- Work to complete -
The whole listing below should be duplicated exactly, with nothing left out.

- Source material -
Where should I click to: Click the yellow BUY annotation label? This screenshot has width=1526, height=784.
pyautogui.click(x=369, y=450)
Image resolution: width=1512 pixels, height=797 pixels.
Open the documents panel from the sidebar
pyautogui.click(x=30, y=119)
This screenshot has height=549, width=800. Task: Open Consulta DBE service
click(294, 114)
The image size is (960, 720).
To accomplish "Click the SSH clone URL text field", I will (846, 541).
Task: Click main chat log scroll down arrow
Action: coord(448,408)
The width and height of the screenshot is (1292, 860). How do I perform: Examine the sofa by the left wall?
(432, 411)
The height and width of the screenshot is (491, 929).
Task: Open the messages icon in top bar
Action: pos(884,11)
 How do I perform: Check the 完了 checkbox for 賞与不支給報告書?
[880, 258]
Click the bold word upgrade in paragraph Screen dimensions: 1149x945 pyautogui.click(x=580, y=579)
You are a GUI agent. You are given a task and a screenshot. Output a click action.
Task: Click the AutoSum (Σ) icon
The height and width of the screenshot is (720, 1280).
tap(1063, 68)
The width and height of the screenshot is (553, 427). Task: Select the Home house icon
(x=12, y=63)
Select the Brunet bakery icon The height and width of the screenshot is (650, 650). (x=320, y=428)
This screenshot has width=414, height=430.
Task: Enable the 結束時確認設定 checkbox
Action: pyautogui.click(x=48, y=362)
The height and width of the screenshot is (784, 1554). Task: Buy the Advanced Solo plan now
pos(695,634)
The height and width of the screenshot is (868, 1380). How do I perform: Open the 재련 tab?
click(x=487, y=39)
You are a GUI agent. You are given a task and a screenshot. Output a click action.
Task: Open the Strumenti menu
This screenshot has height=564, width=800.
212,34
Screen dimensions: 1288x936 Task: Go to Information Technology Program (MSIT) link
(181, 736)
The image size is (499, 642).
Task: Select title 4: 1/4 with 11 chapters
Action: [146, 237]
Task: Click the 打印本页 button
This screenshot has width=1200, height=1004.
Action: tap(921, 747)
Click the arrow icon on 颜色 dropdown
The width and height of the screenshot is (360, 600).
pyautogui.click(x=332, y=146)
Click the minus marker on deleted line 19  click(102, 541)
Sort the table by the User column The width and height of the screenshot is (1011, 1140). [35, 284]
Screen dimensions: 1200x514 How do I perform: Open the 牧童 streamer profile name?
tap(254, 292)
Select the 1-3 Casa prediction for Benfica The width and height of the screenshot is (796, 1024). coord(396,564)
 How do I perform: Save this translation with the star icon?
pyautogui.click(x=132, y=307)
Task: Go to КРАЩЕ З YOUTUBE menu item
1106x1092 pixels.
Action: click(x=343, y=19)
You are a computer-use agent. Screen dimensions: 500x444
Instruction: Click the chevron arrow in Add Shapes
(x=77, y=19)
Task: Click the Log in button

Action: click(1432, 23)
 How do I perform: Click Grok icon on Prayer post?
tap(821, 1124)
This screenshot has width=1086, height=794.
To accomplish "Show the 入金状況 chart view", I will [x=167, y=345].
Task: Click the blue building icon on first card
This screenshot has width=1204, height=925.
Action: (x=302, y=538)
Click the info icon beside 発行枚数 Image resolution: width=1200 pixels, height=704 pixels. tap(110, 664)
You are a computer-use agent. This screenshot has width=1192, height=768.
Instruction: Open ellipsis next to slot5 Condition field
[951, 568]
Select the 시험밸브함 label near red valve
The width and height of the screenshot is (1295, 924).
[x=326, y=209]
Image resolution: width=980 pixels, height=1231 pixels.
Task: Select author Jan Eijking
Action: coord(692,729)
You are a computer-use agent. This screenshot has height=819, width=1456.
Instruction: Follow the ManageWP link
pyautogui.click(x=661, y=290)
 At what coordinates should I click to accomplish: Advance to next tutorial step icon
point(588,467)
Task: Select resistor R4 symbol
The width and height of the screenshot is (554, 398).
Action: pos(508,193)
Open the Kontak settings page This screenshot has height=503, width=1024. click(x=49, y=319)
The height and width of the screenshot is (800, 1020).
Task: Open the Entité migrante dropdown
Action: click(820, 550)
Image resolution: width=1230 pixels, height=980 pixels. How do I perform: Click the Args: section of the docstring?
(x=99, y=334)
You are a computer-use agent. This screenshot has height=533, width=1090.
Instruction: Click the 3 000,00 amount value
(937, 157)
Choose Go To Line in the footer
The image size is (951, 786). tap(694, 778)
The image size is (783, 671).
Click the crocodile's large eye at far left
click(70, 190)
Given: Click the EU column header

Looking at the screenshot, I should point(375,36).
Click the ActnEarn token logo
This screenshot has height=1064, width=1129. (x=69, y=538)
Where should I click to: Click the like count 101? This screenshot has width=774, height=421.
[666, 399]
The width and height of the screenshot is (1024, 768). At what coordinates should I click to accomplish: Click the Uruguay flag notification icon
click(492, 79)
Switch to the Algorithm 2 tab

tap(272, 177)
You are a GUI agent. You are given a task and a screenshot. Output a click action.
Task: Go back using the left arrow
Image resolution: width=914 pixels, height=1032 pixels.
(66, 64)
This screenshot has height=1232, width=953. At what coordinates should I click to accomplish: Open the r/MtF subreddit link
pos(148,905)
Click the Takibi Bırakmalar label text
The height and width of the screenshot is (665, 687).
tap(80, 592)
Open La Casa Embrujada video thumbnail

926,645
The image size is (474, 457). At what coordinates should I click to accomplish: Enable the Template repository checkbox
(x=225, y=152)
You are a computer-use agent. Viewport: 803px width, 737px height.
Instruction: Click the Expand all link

- Solution to this exercise -
Where should I click to: Click the yellow BUY annotation label? This screenshot has width=1526, height=784.
pyautogui.click(x=369, y=450)
Image resolution: width=1512 pixels, height=797 pixels.
Open the documents panel from the sidebar
pyautogui.click(x=30, y=119)
This screenshot has height=549, width=800. Task: Open Consulta DBE service
click(294, 114)
The image size is (960, 720).
To accomplish "Click the SSH clone URL text field", I will (846, 541).
Task: Click main chat log scroll down arrow
Action: coord(448,408)
The width and height of the screenshot is (1292, 860). How do I perform: Examine the sofa by the left wall?
(432, 411)
The height and width of the screenshot is (491, 929).
Task: Open the messages icon in top bar
Action: pos(884,11)
 How do I perform: Check the 完了 checkbox for 賞与不支給報告書?
[880, 258]
Click the bold word upgrade in paragraph Screen dimensions: 1149x945 pyautogui.click(x=580, y=579)
You are a GUI agent. You are given a task and a screenshot. Output a click action.
Task: Click the AutoSum (Σ) icon
The height and width of the screenshot is (720, 1280).
tap(1063, 68)
The width and height of the screenshot is (553, 427). Task: Select the Home house icon
(x=12, y=63)
Select the Brunet bakery icon The height and width of the screenshot is (650, 650). (x=320, y=428)
This screenshot has width=414, height=430.
Task: Enable the 結束時確認設定 checkbox
Action: pyautogui.click(x=48, y=362)
The height and width of the screenshot is (784, 1554). Task: Buy the Advanced Solo plan now
pos(695,634)
The height and width of the screenshot is (868, 1380). How do I perform: Open the 재련 tab?
click(x=487, y=39)
You are a GUI agent. You are given a task and a screenshot. Output a click action.
Task: Open the Strumenti menu
This screenshot has height=564, width=800.
212,34
Screen dimensions: 1288x936 Task: Go to Information Technology Program (MSIT) link
(181, 736)
The image size is (499, 642).
Task: Select title 4: 1/4 with 11 chapters
Action: [146, 237]
Task: Click the 打印本页 button
This screenshot has width=1200, height=1004.
Action: tap(921, 747)
Click the arrow icon on 颜色 dropdown
The width and height of the screenshot is (360, 600).
pyautogui.click(x=332, y=146)
Click the minus marker on deleted line 19  click(102, 541)
Sort the table by the User column The width and height of the screenshot is (1011, 1140). [35, 284]
Screen dimensions: 1200x514 How do I perform: Open the 牧童 streamer profile name?
tap(254, 292)
Select the 1-3 Casa prediction for Benfica The width and height of the screenshot is (796, 1024). coord(396,564)
 How do I perform: Save this translation with the star icon?
pyautogui.click(x=132, y=307)
Task: Go to КРАЩЕ З YOUTUBE menu item
1106x1092 pixels.
Action: click(x=343, y=19)
You are a computer-use agent. Screen dimensions: 500x444
Instruction: Click the chevron arrow in Add Shapes
(x=77, y=19)
Task: Click the Log in button

Action: click(1432, 23)
 How do I perform: Click Grok icon on Prayer post?
tap(821, 1124)
This screenshot has width=1086, height=794.
To accomplish "Show the 入金状況 chart view", I will [x=167, y=345].
Task: Click the blue building icon on first card
This screenshot has width=1204, height=925.
Action: (x=302, y=538)
Click the info icon beside 発行枚数 Image resolution: width=1200 pixels, height=704 pixels. tap(110, 664)
You are a computer-use agent. This screenshot has width=1192, height=768.
Instruction: Open ellipsis next to slot5 Condition field
[951, 568]
Select the 시험밸브함 label near red valve
The width and height of the screenshot is (1295, 924).
[x=326, y=209]
Image resolution: width=980 pixels, height=1231 pixels.
Task: Select author Jan Eijking
Action: coord(692,729)
You are a computer-use agent. This screenshot has height=819, width=1456.
Instruction: Follow the ManageWP link
pyautogui.click(x=661, y=290)
 At what coordinates should I click to accomplish: Advance to next tutorial step icon
point(588,467)
Task: Select resistor R4 symbol
The width and height of the screenshot is (554, 398).
Action: pos(508,193)
Open the Kontak settings page This screenshot has height=503, width=1024. click(x=49, y=319)
The height and width of the screenshot is (800, 1020).
Task: Open the Entité migrante dropdown
Action: click(820, 550)
Image resolution: width=1230 pixels, height=980 pixels. How do I perform: Click the Args: section of the docstring?
(x=99, y=334)
You are a computer-use agent. This screenshot has height=533, width=1090.
Instruction: Click the 3 000,00 amount value
(937, 157)
Choose Go To Line in the footer
The image size is (951, 786). tap(694, 778)
The image size is (783, 671).
Click the crocodile's large eye at far left
click(70, 190)
Given: Click the EU column header

Looking at the screenshot, I should point(375,36).
Click the ActnEarn token logo
This screenshot has height=1064, width=1129. (x=69, y=538)
Where should I click to: Click the like count 101? This screenshot has width=774, height=421.
[666, 399]
The width and height of the screenshot is (1024, 768). At what coordinates should I click to accomplish: Click the Uruguay flag notification icon
click(492, 79)
Switch to the Algorithm 2 tab

tap(272, 177)
You are a GUI agent. You are given a task and a screenshot. Output a click action.
Task: Go back using the left arrow
Image resolution: width=914 pixels, height=1032 pixels.
(66, 64)
This screenshot has height=1232, width=953. At what coordinates should I click to accomplish: Open the r/MtF subreddit link
pos(148,905)
Click the Takibi Bırakmalar label text
The height and width of the screenshot is (665, 687).
tap(80, 592)
Open La Casa Embrujada video thumbnail

926,645
The image size is (474, 457). At what coordinates should I click to accomplish: Enable the Template repository checkbox
(x=225, y=152)
You are a computer-use agent. Viewport: 803px width, 737px height.
Instruction: Click the Expand all link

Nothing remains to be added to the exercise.